The shrinking of her auditress stopped her for a moment in her flow of words, delivered in a retrospective gloomy voice.

“For his good. Not for the satisfaction of my injury. What was I, and what was the worth of that, before the curse of Heaven! I have seen that child grow up; not to be pious in a chosen way (his mother’s influence lay too heavy on him for that), but still to be just and upright, and to be submissive to me. He never loved me, as I once half-hoped he might⁠—so frail we are, and so do the corrupt affections of the flesh war with our trusts and tasks; but he always respected me and ordered himself dutifully to me. He does to this hour. With an empty place in his heart that he has never known the meaning of, he has turned away from me and gone his separate road; but even that he has done considerately and with deference. These have been his relations towards me. Yours have been of a much slighter kind, spread over a much shorter time. When you have sat at your needle in my room, you have been in fear of me, but you have supposed me to have been doing you a kindness; you are better informed now, and know me to have done you an injury. Your misconstruction and misunderstanding of the cause in which, and the motives with which, I have worked out this work, is lighter to endure than his would be. I would not, for any worldly recompense I can imagine, have him in a moment, however blindly, throw me down from the station I have held before him all his life, and change me altogether into something he would cast out of his respect, and think detected and exposed. Let him do it, if it must be done, when I am not here to see it. Let me never feel, while I am still alive, that I die before his face, and utterly perish away from him, like one consumed by lightning and swallowed by an earthquake.”

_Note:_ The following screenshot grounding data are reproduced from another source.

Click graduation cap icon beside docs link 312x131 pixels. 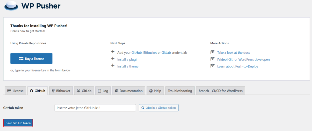pyautogui.click(x=213, y=52)
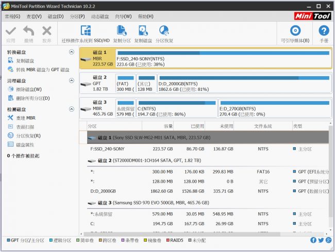The image size is (335, 252).
Task: Click the 复制分区 toolbar icon
Action: (x=122, y=32)
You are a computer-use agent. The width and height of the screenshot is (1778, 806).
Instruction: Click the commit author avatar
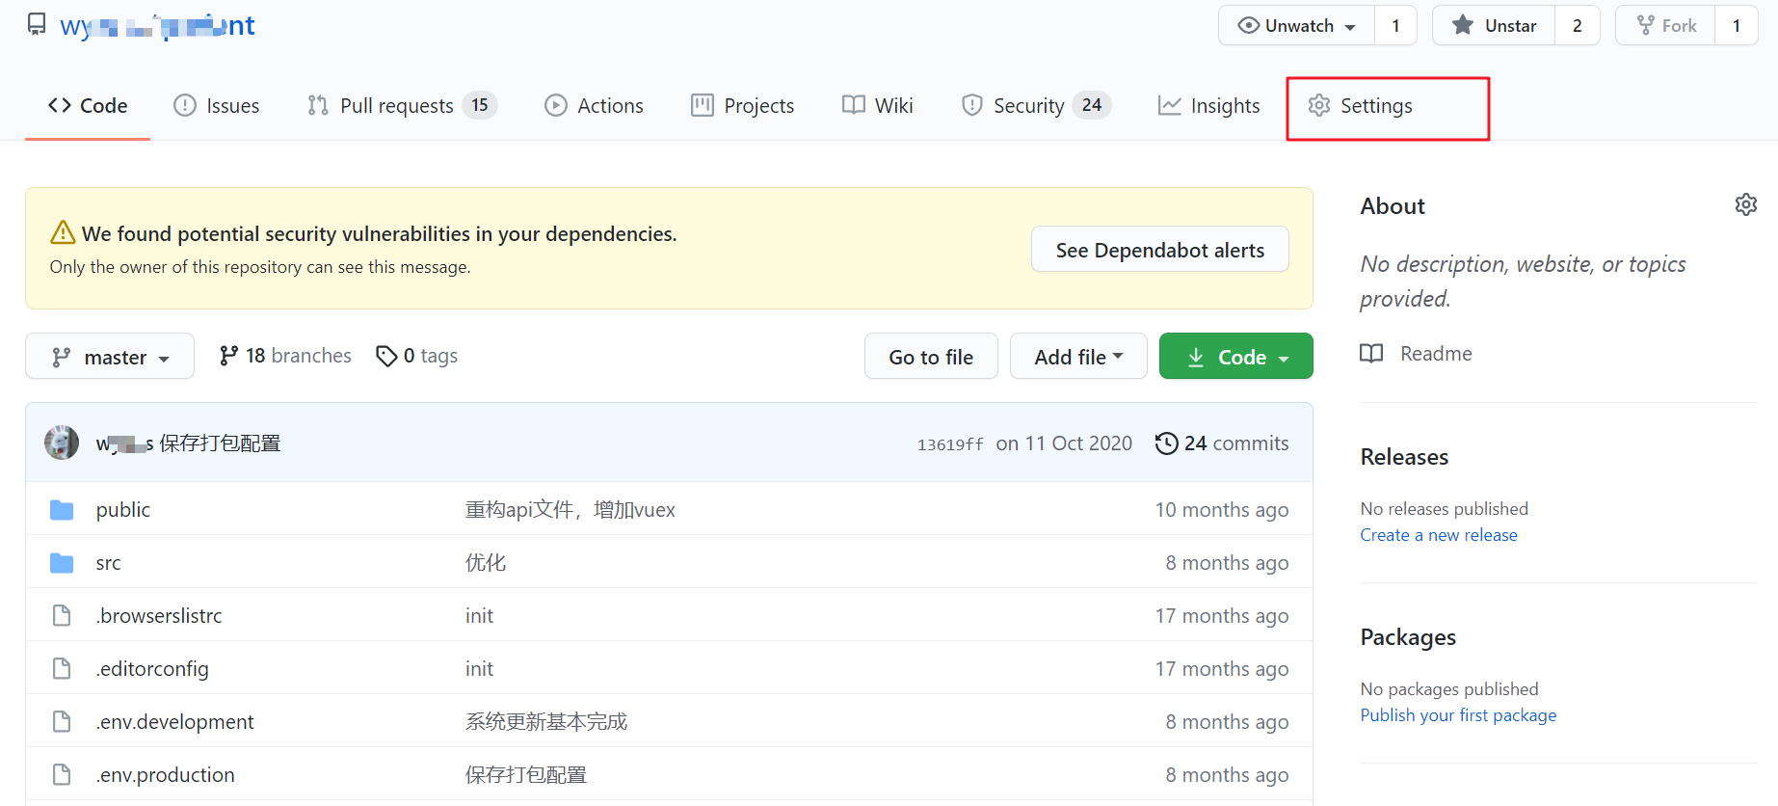[x=62, y=443]
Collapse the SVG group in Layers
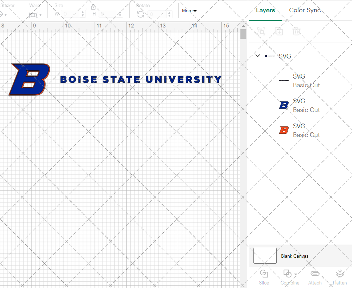Image resolution: width=352 pixels, height=288 pixels. click(257, 56)
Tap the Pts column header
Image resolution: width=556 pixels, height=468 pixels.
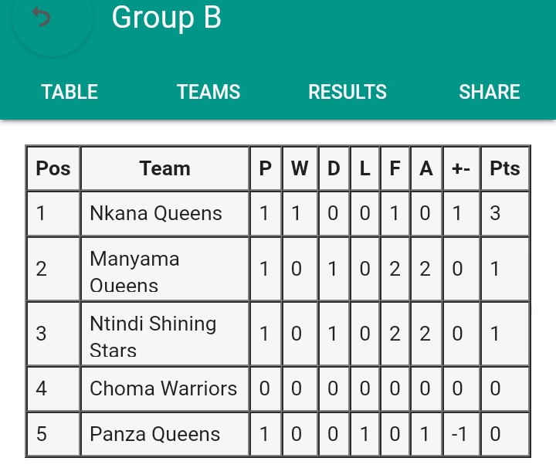click(505, 168)
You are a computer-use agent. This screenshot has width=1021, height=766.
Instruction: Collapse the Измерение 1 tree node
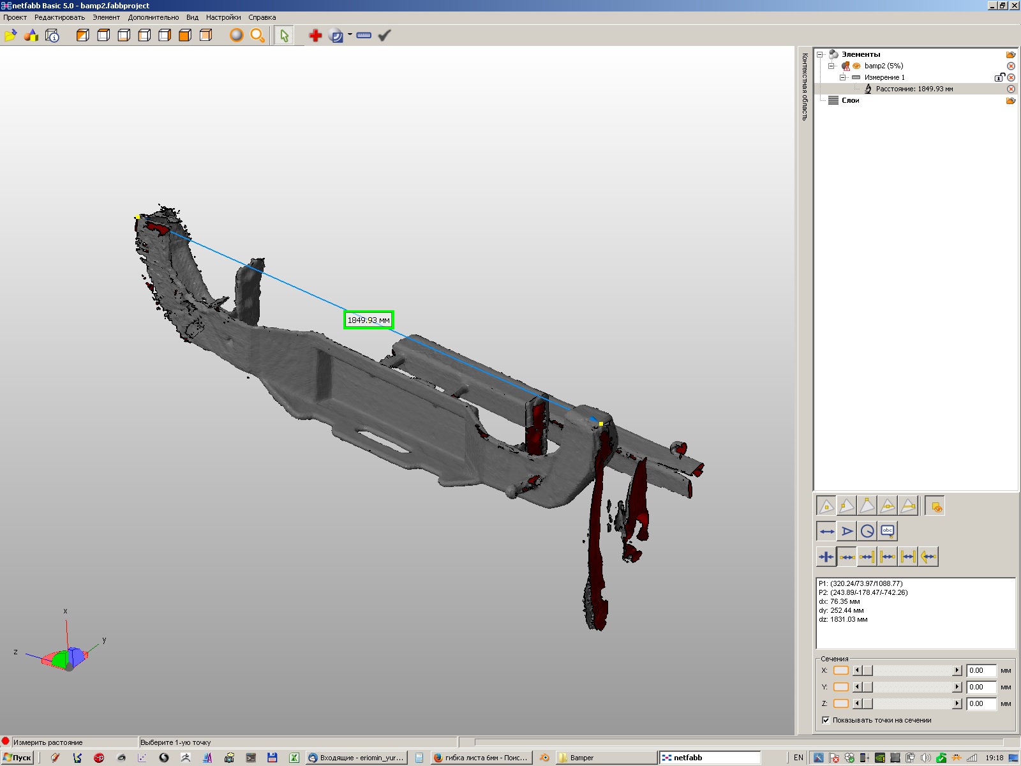[x=843, y=77]
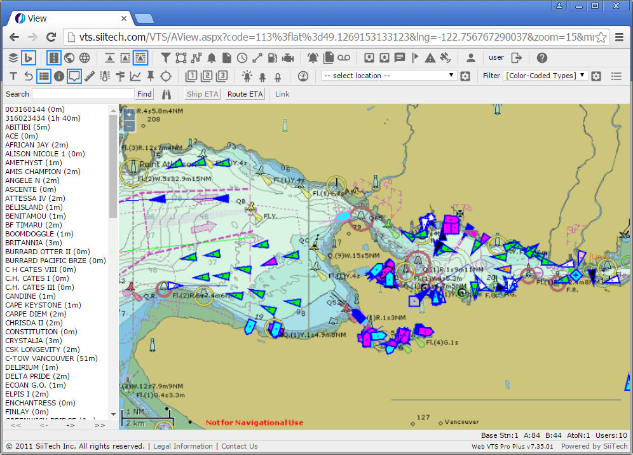Click the logout icon beside user
633x455 pixels.
click(517, 58)
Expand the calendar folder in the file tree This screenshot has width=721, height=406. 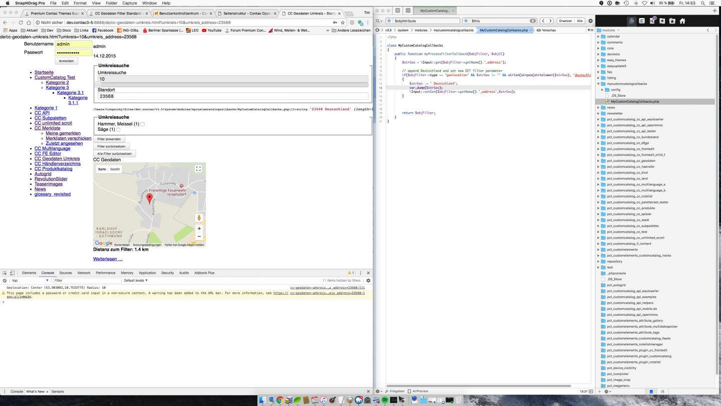click(598, 37)
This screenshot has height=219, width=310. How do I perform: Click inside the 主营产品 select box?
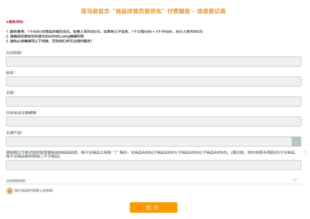(149, 142)
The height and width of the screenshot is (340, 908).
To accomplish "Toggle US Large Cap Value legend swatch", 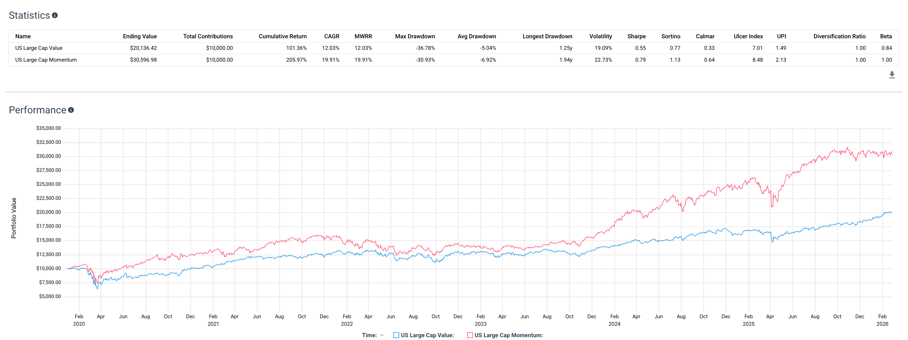I will point(396,335).
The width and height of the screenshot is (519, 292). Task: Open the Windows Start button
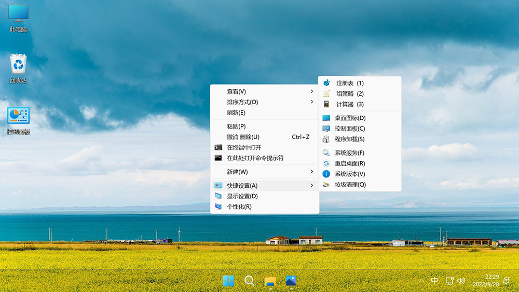pyautogui.click(x=228, y=281)
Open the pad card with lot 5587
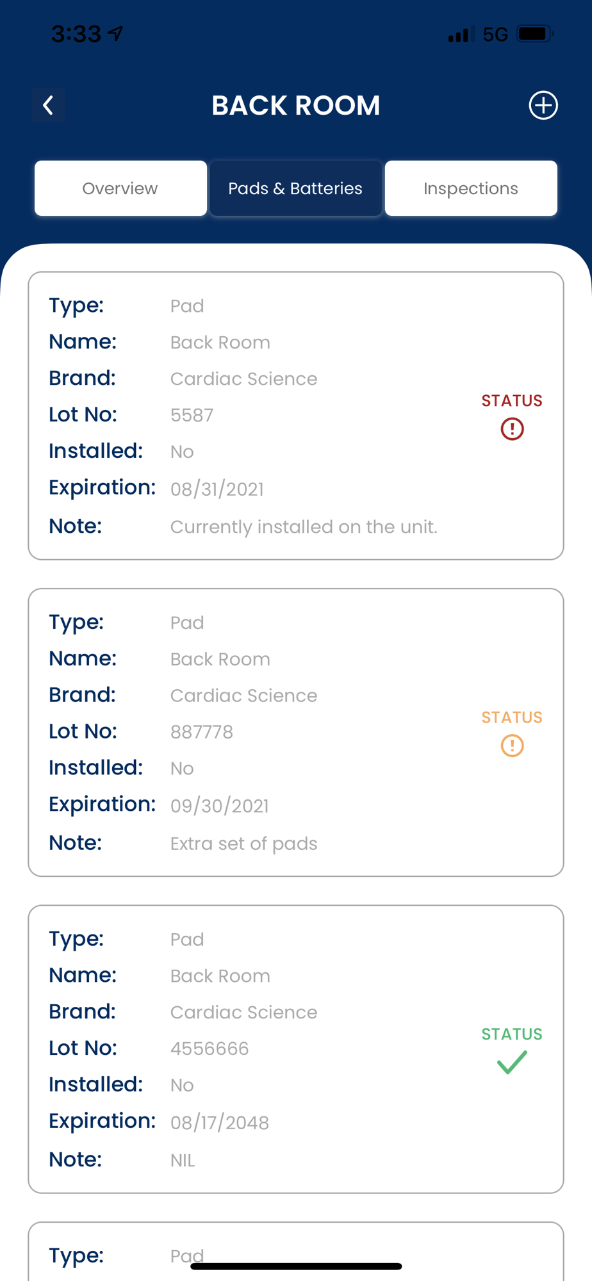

Her pride was very strong in her, the pain of it and of her old passions was very sharp with her, when she thus expressed herself. Not less so, when she added:

“Even now, I see you shrink from me, as if I had been cruel.”

Little Dorrit could not gainsay it. She tried not to show it, but she recoiled with dread from the state of mind that had burnt so fiercely and lasted so long. It presented itself to her, with no sophistry upon it, in its own plain nature.